Será debatido o princípio de que o porte de drogas, tipificado no Artigo 28 da Lei de Drogas (Lei 11.343/2006), não deveria ser configurado crime, por não gerar conduta lesiva a terceiros, e o de que a tipificação ofende princípios constitucionais, como o da intimidade e o da liberdade individual.
Uma Nação – e um Judiciário – conivente com os grandes fabricantes de bebidas alcoólicas, que permite a veiculação de sua publicidade na televisão, com apelos claramente voltados para a juventude, não tem o direito moral de reprimir, de forma hipócrita e intransigente, usuários de drogas que frequentemente começam a se abrir para o vício com a primeira latinha de cerveja, em festas de adolescentes.
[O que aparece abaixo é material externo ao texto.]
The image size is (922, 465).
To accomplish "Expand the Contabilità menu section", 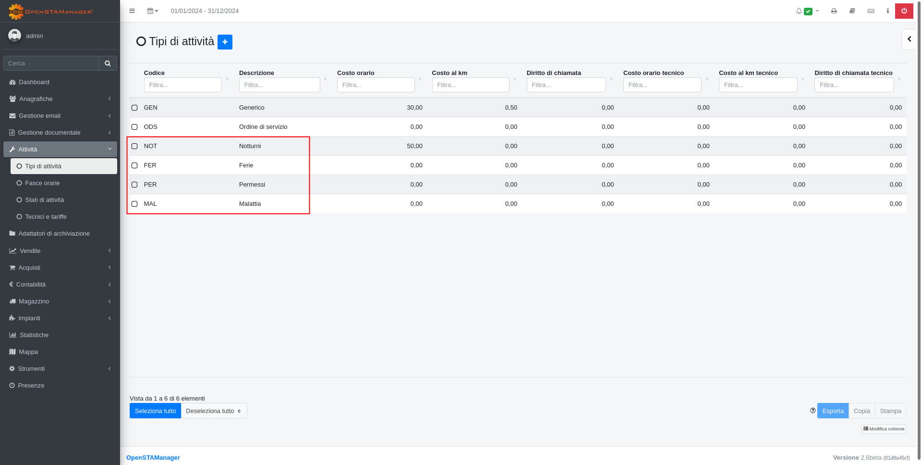I will 60,285.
O que está em discussão é se queremos nos transformar em uma sociedade democrática e moderna, ou continuar avançando no processo de transformação do país em um estado policial, institucionalizando, na prática, em pleno século XXI, o retorno aos tempos do poder direto, absoluto, dos Capitães do Mato, que vigia sobre amplas camadas da sociedade brasileira até o final do século XIX.
É preciso, sim, definir a quantidade de droga que caracteriza o tráfico, e tornar obrigatório o exame químico das substâncias apreendidas – já que muita gente hoje vai para a cadeia, ocupando uma vaga que poderia estar destinada a presos de alta periculosidade – por estar vendendo ou portando pó de mármore misturado com anfetamina com prazo vencido desviada de farmácias.
Ao regulamentar e normatizar o porte de drogas, abrindo caminho para sua comercialização sob supervisão do Estado, o STF pode, se quiser, evitar milhares de prisões e de mortes desnecessárias (mais de 40% dos presos estão detidos sem julgamento e a nossa polícia é das que mais matam no mundo, mas os crimes continuam aumentando ano a ano), diminuindo o poder do tráfico, a corrupção e a violência policial, que levam a assassinatos como o da juíza Patricia Acioli, no Rio de Janeiro, ou a prisões como a dos soldados da ROTA suspeitos de execução neste mês em Osasco, e, por extensão, a chacinas animalescas como a que se viu há poucos dias no estado de São Paulo.
Mas, acima de tudo, pode – lembrando que uma Suprema Corte julga para a posteridade – fazer justiça, evitando que uma “lei”, do jeito que está, totalmente “flexível” e “camaleônica”, seja aplicada a qualquer cidadão sem nenhuma regra comum de definição do “crime”, ou de isonomia, tendo como único e exclusivo critério o humor circunstancial, o estado de espírito, o que estiver passando pela cabeça, o único arbítrio, e, eventualmente, os interesses pessoais, subjetivos e difusos, de quem a estiver aplicando – detendo, punindo, “julgando”, levando, quase que em última instância, à condenação, para efeito prático, do usuário – no momento do “flagrante”.